Hearing is believing

By Peter Coulson

- Last updated on GMT

Related tags Noise License

Coulson: be wary of breaking accceptable noise limits
Coulson: be wary of breaking accceptable noise limits
Noise problems are dominating Peter Coulson's postbag.

Recently, my postbag has been filling up with questions and comments from readers about noise problems.

These are not about the expected fall out from the smoking ban, but back on the age-old problem of music and entertainment.

There may be two reasons for this. The first is that more neighbours are being encouraged to complain — there has been a huge increase in noise complaints generally, as people turn to local authorities to help them. The second is that environmental health officers are taking a more proactive stance on the issue and seeking to impose what is called the "inaudibility" test on premises licences.

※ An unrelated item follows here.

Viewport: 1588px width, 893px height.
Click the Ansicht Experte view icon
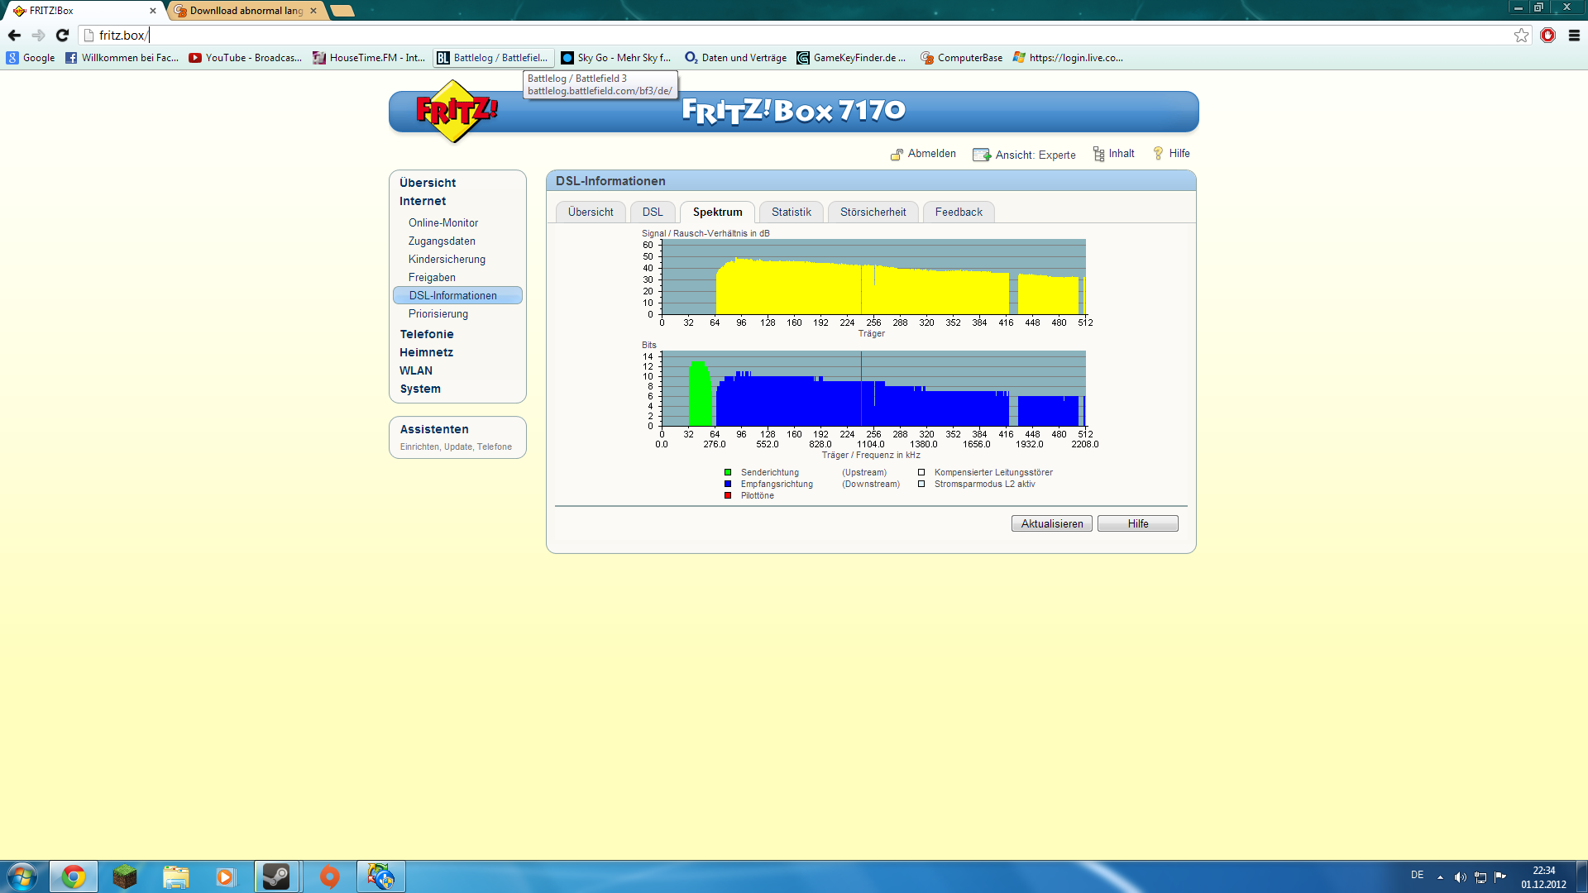tap(982, 155)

This simply means that they ask the licensing committee to impose a condition on the licence that any sound from entertainment in the pub premises must be inaudible inside the home of any neighbour. This, of course, does not rely on any metering or particular level or type of noise. It simply means that when you close the doors and windows in the house or flat in question, you cannot hear the music.

Quite rightly, the licensed trade has resisted the imposition of this condition whenever it can, on the grounds that it is simply unreasonable. If you stay very quiet in a building, cutting out any ambient noise, then sound such as this can be heard. But in the normal course of things it will be in he background and unobtrusive.

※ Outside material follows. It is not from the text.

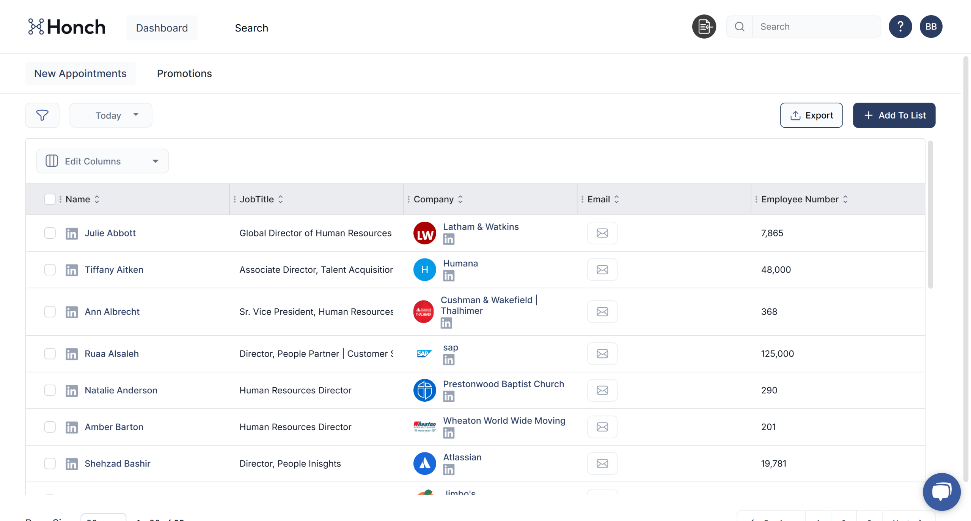Open the filter funnel icon
Viewport: 971px width, 521px height.
coord(42,115)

Under the Noise Act, which I mentioned a couple of months ago, there is a fixed maximum decibel level for noise measured inside a neighbour's premises. The level is different depending on the "ambient" noise level, which must be taken into account.

But if the inaudibility condition is on the licence, this presents a far greater difficulty. It simply means testimony from the environmental health officer that he "witnessed" the noise from within the premises and that constitutes a breach of condition on the licence, which can attract a fine of up to £20,000. Perhaps as importantly, it can lead to a ban on musical entertainment entirely in the premises in question.

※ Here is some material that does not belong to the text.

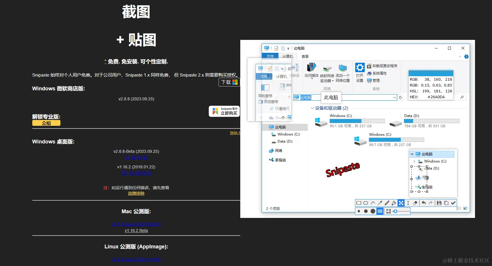Select the rectangle annotation tool
Viewport: 492px width, 266px height.
(359, 203)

There is no doubt that noise disturbance is, and will continue to be, a major issue for the licensed trade. It cannot be ignored, and those licensees who try to stop their own ears to complaints will undoubtedly face the consequences. The problem is that the matter is almost entirely subjective: some people cannot stand any sort of intrusive noise, while others will only complain when there is loud and persistent late-night disturbance that ought to be controlled.

The inaudibility test is favoured by many local authority practitioners for obvious reasons, but it ought to be resisted by the trade. While prevention of public nuisance is one of the licensing objectives, the tests for sound disturbance ought to be consistent and such a condition lays the licensee open to a whole raft of objections from neighbours on all sides. It is also very difficult to comply with — much more so than a fixed maximum decibel level for sound equipment, or a curfew for bands.

The provider of the entertainment has absolutely no way of discovering whether he is complying with the condition or not — he certainly will not be able to check for himself if the complainer is at odds with the pub.

It would be far better for local licensing committees to seek to reach some form of compromise and impose specific and workable conditions, if necessary, on the licence. Meanwhile, any licensee faced with this proposed condition should resist it as far as possible and offer other control measures as an alternative.